Zu lesender Text:
***

# Jahrelang keine Gebühren abgebucht,Telekom will alles jetzt



## Voodach (26 Mai 2003)

Hi Folks,

ich habe seit mehreren Jahren eine Flat bei T-Online.
War am Anfang noch die ISDN Flat. Dann wurde es zur DSL Flat.
Die Telekom hat eine Einzugsermächtigung von mir und hat auch die Einrichitung für DSL abgebucht.

Danach wurde es erstmal still und es wurden nur noch die Telefonrechnungen abgebucht. Habe icht weiter drauf geachtet, da das ganze ja über ne Einzugsermächtigung lief. Es wurde dann noch einmal 650 Dm von meinem Konto abgebucht, da man plötzlich dachte, daß ich Call by Call ins I-Net gehe. Gld wurde zurückgebucht und alles ok.

Jetzt plötzlich will die Telekom für 2 jahre rückwirkend die Gebühren für den Online Zugang abbuchen. Es geht also um die Flatrategebühren. 

Es sind auch noch andere Sachen im argen, da man zwischendurch meinen Tarif ohne Benachrichtigung geändert hat in den 90 Std Tarif.
Ich benutze den T-online ACC nicht und ein Brief kam nie an.

Aber das ist auch nicht so wichtig. 
Meine Frage: Kann die Telekom oder T-Online den Anspruch rechtlich durchsetzen. generell ist es ja so, das zwischen ANSPRUCHHABEN und rechtlich DURCHSETZBAR ein Unterschied besteht.

***

Bereitgestellte Daten:

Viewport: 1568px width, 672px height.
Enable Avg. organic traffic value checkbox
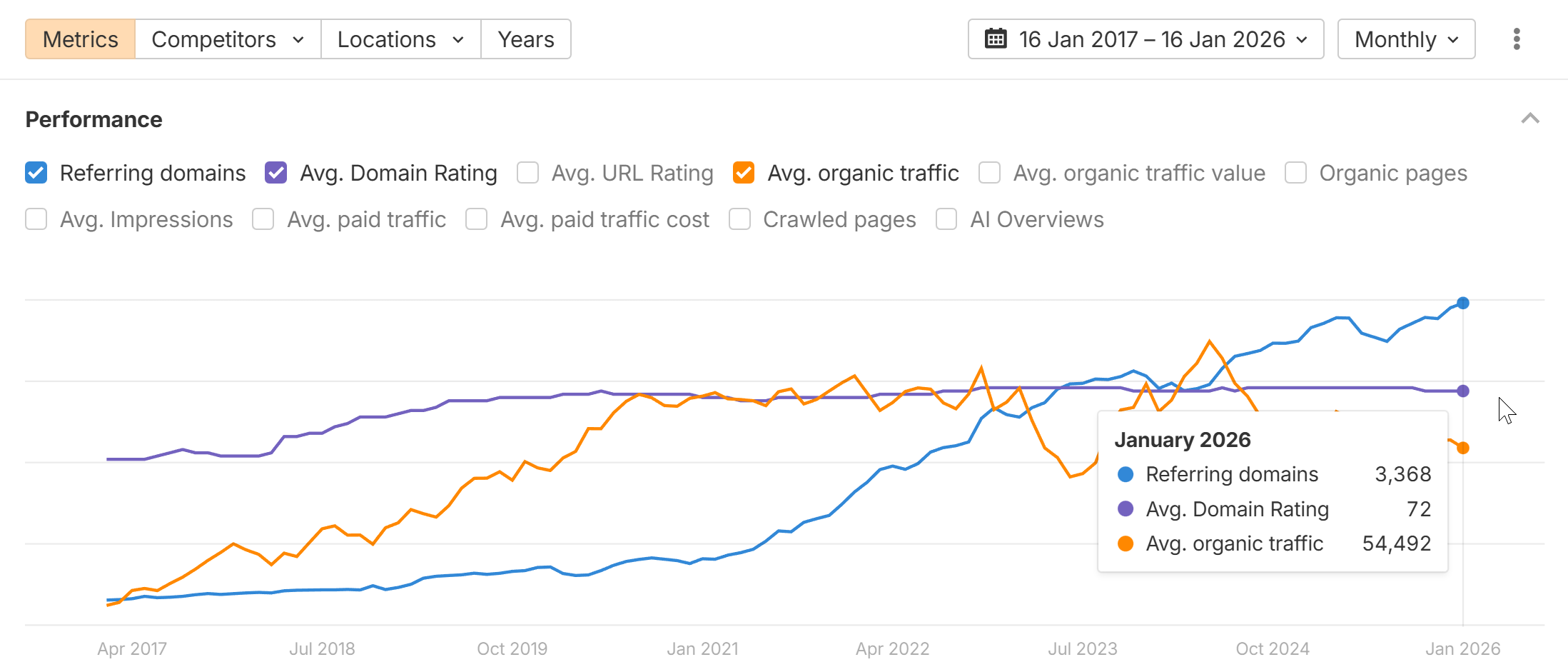989,173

***

Bitte bearbeiten:
(a) In welchen Tarif wurde laut dem Forenbeitrag der Tarif ohne Benachrichtigung geändert?
(b) Zitieren Sie aus dem Forenbeitrag alles von „## Voodach (26“ bis hinunter zu „um die Flatrategebühren.“.
Die Zeilen spielen hierfür keine Rolle.

Vollständige Antworten:
(a) In den 90-Stunden-Tarif.

(b)
## Voodach (26 Mai 2003)

Hi Folks,

ich habe seit mehreren Jahren eine Flat bei T-Online.
War am Anfang noch die ISDN Flat. Dann wurde es zur DSL Flat.
Die Telekom hat eine Einzugsermächtigung von mir und hat auch die Einrichitung für DSL abgebucht.

Danach wurde es erstmal still und es wurden nur noch die Telefonrechnungen abgebucht. Habe icht weiter drauf geachtet, da das ganze ja über ne Einzugsermächtigung lief. Es wurde dann noch einmal 650 Dm von meinem Konto abgebucht, da man plötzlich dachte, daß ich Call by Call ins I-Net gehe. Gld wurde zurückgebucht und alles ok.

Jetzt plötzlich will die Telekom für 2 jahre rückwirkend die Gebühren für den Online Zugang abbuchen. Es geht also um die Flatrategebühren.